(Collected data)
┌──

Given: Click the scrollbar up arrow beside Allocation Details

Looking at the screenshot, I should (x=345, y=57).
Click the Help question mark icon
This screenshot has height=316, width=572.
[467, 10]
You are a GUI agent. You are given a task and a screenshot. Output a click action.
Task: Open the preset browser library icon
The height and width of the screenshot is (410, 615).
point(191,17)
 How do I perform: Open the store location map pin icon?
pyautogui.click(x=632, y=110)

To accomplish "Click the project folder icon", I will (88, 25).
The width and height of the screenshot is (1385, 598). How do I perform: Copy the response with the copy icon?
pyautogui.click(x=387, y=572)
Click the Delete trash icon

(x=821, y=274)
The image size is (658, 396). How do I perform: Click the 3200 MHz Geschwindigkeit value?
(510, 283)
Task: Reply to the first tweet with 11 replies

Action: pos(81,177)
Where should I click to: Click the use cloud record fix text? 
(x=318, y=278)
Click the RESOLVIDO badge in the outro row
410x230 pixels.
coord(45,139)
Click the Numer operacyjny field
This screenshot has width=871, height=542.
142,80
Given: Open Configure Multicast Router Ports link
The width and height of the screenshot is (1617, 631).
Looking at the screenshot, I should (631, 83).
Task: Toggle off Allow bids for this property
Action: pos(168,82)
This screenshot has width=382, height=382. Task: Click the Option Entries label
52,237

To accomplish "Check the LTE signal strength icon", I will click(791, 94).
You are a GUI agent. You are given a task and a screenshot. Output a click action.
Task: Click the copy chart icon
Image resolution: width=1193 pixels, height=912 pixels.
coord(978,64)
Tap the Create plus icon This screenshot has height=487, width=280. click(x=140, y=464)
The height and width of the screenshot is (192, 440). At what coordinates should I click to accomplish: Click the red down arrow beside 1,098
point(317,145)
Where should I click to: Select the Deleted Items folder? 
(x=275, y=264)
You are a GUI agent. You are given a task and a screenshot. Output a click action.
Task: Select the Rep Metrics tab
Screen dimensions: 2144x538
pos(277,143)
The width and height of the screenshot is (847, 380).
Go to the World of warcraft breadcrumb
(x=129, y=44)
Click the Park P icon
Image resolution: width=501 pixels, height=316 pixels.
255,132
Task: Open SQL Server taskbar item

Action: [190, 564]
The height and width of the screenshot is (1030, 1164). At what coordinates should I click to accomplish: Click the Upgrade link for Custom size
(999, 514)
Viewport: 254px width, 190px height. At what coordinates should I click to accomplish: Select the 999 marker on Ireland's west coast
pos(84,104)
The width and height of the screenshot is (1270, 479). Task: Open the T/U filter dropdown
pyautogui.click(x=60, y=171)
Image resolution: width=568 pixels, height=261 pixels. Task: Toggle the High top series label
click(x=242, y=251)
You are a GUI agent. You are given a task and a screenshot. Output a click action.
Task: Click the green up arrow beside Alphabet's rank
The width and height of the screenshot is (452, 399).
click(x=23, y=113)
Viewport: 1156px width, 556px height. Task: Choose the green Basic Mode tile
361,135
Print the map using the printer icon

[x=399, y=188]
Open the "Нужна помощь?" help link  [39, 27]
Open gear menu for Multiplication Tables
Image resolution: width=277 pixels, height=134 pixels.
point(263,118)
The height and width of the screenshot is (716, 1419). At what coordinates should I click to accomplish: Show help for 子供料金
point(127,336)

└──

Every record above has to appear again, word for word.

Given: Click the scrollbar up arrow beside Allocation Details

Looking at the screenshot, I should (x=345, y=57).
Click the Help question mark icon
This screenshot has height=316, width=572.
[467, 10]
You are a GUI agent. You are given a task and a screenshot. Output a click action.
Task: Open the preset browser library icon
The height and width of the screenshot is (410, 615).
point(191,17)
 How do I perform: Open the store location map pin icon?
pyautogui.click(x=632, y=110)

To accomplish "Click the project folder icon", I will (88, 25).
The width and height of the screenshot is (1385, 598). How do I perform: Copy the response with the copy icon?
pyautogui.click(x=387, y=572)
Click the Delete trash icon

(x=821, y=274)
The image size is (658, 396). How do I perform: Click the 3200 MHz Geschwindigkeit value?
(510, 283)
Task: Reply to the first tweet with 11 replies

Action: pos(81,177)
Where should I click to: Click the use cloud record fix text? 
(x=318, y=278)
Click the RESOLVIDO badge in the outro row
410x230 pixels.
coord(45,139)
Click the Numer operacyjny field
This screenshot has width=871, height=542.
142,80
Given: Open Configure Multicast Router Ports link
The width and height of the screenshot is (1617, 631).
Looking at the screenshot, I should (631, 83).
Task: Toggle off Allow bids for this property
Action: pos(168,82)
This screenshot has width=382, height=382. Task: Click the Option Entries label
52,237

To accomplish "Check the LTE signal strength icon", I will click(791, 94).
You are a GUI agent. You are given a task and a screenshot. Output a click action.
Task: Click the copy chart icon
Image resolution: width=1193 pixels, height=912 pixels.
coord(978,64)
Tap the Create plus icon This screenshot has height=487, width=280. click(x=140, y=464)
The height and width of the screenshot is (192, 440). At what coordinates should I click to accomplish: Click the red down arrow beside 1,098
point(317,145)
Where should I click to: Select the Deleted Items folder? 
(x=275, y=264)
You are a GUI agent. You are given a task and a screenshot. Output a click action.
Task: Select the Rep Metrics tab
Screen dimensions: 2144x538
pos(277,143)
The width and height of the screenshot is (847, 380).
Go to the World of warcraft breadcrumb
(x=129, y=44)
Click the Park P icon
Image resolution: width=501 pixels, height=316 pixels.
255,132
Task: Open SQL Server taskbar item

Action: [190, 564]
The height and width of the screenshot is (1030, 1164). At what coordinates should I click to accomplish: Click the Upgrade link for Custom size
(999, 514)
Viewport: 254px width, 190px height. At what coordinates should I click to accomplish: Select the 999 marker on Ireland's west coast
pos(84,104)
The width and height of the screenshot is (1270, 479). Task: Open the T/U filter dropdown
pyautogui.click(x=60, y=171)
Image resolution: width=568 pixels, height=261 pixels. Task: Toggle the High top series label
click(x=242, y=251)
You are a GUI agent. You are given a task and a screenshot. Output a click action.
Task: Click the green up arrow beside Alphabet's rank
The width and height of the screenshot is (452, 399).
click(x=23, y=113)
Viewport: 1156px width, 556px height. Task: Choose the green Basic Mode tile
361,135
Print the map using the printer icon

[x=399, y=188]
Open the "Нужна помощь?" help link  [39, 27]
Open gear menu for Multiplication Tables
Image resolution: width=277 pixels, height=134 pixels.
point(263,118)
The height and width of the screenshot is (716, 1419). At what coordinates should I click to accomplish: Show help for 子供料金
point(127,336)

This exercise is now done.